Debat Soal Wisma

Berkongkow dengan teman-teman selepas magrhib asyik juga. Terlebih jika sambil menunggu hidangan berbuka. Perut yang mulanya lapar tak lagi terasa. Contohnya di sore itu, di emperan dekat masjid di Bumiayu, kita bertiga cerita ngalor ngidul tentang banyak hal. Menjadi seru tatkala Ischak mereview salah satu novel favoritnya. Novelnya agamis, tp dikisahkan tentang kehidupan di kompleks Dolly.

“Wow, ternyata Dolly terbesar se-Asia Tenggara ya Mas?”

“Ya Jelas lah, tatkala aku SMA ketika program Senam Pagi Dolly diadakan, terkumpul enam ribu pelacur di jalanan kompleks.”

“Masa mas”

“ya, pokoknya disana ada berapa RW dan puluhan RT, ratusan wisma dengan berbagai koleksinya, saling bersaing mendapatkan pelanggan. Ada wisma Flamboyan, wisma Heppy, wisma Mawar, wisma Bahagia, wisma melati, Wisma Ayu, Wisma Semlohei, dan seterusnya. Satu wisma omsetnya bisa 60 juta perbulan. Dari sumber kawasan inilah Surabaya bisa kaya. Susah digusur. Setiap wisma jadi bisnis pejabat dan tentara. Omsetnya milyaran. Pelacuran di Surabaya menurut cerita memang mengiringi sejarah kota.”

“Jadi, asal Surabaya itu dari Dolly?” Tanya Faisol meledek.

Ya Gak, maksudnya saat surabaya lahir pelacuran sudah ada, dan ikut besar ketika kota juga berkembang.”

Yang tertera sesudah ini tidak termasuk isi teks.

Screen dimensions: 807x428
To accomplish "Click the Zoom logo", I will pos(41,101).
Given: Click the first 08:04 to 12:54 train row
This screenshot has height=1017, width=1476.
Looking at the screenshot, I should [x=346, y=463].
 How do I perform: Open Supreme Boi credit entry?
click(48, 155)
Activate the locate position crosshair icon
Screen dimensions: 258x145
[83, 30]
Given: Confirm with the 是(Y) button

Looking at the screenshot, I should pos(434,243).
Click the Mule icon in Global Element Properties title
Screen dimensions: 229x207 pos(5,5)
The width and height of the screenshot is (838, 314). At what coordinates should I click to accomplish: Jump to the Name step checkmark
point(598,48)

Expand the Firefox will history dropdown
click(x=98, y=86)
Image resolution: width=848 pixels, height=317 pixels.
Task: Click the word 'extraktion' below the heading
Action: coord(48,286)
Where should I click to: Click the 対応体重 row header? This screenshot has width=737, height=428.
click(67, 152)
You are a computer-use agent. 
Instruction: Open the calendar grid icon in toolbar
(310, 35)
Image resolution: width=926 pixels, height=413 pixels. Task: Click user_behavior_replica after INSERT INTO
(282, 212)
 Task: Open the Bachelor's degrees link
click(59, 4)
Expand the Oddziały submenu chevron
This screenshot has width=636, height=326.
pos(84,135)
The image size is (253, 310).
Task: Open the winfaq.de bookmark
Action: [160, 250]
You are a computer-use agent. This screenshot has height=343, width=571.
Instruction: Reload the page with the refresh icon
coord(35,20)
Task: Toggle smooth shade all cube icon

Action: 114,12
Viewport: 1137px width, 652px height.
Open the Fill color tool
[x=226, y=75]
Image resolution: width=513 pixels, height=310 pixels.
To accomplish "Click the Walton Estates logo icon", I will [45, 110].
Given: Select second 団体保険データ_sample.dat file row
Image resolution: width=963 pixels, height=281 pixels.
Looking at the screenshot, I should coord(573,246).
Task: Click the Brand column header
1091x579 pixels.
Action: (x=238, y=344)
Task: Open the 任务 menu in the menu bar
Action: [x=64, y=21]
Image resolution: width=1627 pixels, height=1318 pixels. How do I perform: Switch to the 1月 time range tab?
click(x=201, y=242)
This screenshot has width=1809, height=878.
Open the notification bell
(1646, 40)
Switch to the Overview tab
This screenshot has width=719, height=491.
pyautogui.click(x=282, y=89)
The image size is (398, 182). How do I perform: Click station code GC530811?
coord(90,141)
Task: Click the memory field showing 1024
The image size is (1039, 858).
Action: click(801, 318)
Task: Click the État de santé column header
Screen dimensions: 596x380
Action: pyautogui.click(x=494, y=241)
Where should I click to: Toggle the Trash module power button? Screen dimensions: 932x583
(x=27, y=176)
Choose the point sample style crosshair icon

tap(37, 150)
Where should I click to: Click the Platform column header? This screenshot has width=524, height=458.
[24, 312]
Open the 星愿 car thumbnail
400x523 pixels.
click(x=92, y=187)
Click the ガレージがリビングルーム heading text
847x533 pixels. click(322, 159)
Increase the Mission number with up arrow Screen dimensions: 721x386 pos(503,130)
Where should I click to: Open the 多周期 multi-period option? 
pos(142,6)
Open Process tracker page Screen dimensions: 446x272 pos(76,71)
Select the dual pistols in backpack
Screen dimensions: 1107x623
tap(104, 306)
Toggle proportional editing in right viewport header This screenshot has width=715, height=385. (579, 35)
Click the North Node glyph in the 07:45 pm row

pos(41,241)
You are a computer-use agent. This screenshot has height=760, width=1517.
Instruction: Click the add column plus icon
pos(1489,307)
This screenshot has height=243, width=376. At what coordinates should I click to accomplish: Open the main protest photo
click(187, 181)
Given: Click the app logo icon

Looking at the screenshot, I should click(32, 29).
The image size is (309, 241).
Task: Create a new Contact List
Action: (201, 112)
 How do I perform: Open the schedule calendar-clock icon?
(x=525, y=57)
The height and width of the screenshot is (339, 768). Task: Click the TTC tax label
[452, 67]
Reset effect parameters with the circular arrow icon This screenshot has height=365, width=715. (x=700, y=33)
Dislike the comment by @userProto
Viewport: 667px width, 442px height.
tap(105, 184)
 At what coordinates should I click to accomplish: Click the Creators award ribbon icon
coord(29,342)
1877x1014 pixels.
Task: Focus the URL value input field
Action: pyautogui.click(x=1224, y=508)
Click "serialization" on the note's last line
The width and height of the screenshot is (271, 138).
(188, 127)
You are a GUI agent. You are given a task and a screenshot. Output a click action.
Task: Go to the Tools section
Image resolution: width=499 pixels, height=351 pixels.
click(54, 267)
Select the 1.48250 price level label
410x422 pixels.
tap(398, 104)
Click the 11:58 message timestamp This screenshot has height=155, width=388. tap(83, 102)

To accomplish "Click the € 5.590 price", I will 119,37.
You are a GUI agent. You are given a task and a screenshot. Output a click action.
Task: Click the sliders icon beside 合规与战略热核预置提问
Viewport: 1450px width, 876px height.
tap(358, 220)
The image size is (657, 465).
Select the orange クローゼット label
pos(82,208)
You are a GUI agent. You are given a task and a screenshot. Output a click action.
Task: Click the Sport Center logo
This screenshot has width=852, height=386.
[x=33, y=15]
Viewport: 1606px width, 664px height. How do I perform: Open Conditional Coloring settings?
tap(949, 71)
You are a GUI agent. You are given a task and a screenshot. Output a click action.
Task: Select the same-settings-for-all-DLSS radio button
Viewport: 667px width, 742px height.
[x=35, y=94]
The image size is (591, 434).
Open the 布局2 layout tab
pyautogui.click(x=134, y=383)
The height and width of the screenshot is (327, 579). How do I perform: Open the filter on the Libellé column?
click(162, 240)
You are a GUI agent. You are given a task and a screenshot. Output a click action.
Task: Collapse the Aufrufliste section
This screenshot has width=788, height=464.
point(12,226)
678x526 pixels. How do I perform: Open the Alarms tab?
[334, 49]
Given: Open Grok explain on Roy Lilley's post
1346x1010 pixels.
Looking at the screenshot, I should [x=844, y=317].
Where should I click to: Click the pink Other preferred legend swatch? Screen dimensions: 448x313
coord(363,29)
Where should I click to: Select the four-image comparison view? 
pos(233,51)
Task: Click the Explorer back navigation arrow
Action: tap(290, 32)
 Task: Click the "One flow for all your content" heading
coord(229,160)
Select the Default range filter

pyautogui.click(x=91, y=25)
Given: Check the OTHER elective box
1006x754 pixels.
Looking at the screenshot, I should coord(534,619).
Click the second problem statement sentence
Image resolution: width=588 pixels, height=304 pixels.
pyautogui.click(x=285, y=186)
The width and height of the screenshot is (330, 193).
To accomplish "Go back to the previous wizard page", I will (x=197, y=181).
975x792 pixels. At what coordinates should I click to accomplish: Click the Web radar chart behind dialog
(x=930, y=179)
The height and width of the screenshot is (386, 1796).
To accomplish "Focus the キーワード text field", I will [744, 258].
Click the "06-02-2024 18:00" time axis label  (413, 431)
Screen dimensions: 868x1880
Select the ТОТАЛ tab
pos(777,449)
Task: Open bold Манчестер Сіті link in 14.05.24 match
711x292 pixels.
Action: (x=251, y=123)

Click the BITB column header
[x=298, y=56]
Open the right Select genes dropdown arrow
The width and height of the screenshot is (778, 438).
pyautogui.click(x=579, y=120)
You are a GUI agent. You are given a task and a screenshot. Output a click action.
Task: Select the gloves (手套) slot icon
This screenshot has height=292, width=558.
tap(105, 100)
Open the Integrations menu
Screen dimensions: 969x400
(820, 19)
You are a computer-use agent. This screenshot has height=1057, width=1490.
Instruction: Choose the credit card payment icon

“Aneh, padahal Imam Abu Hanifah urung tinggal di suatu daerah begitu tahu disitu ada pohon yang tumbuh dari tanah bekas minuman keras. Sedang ini di surabaya malah tumbuh jadi kota.” kata si Ishack.

“Tapi mas, ngomong-ngomong koq hapal dengan nama-nama Wisma? Pasti sering kesana ya…”

“Ya gaklah, aku karang sendiri kalian juga gak bakal tahu. Kan gak mungkin nama-nama wisma disana Wisma Rahman, Wisma Muttaqien, Wisma An-Nisa, “

Ha Ha Ha… Semunya tertawa bareng. Asyik kan. []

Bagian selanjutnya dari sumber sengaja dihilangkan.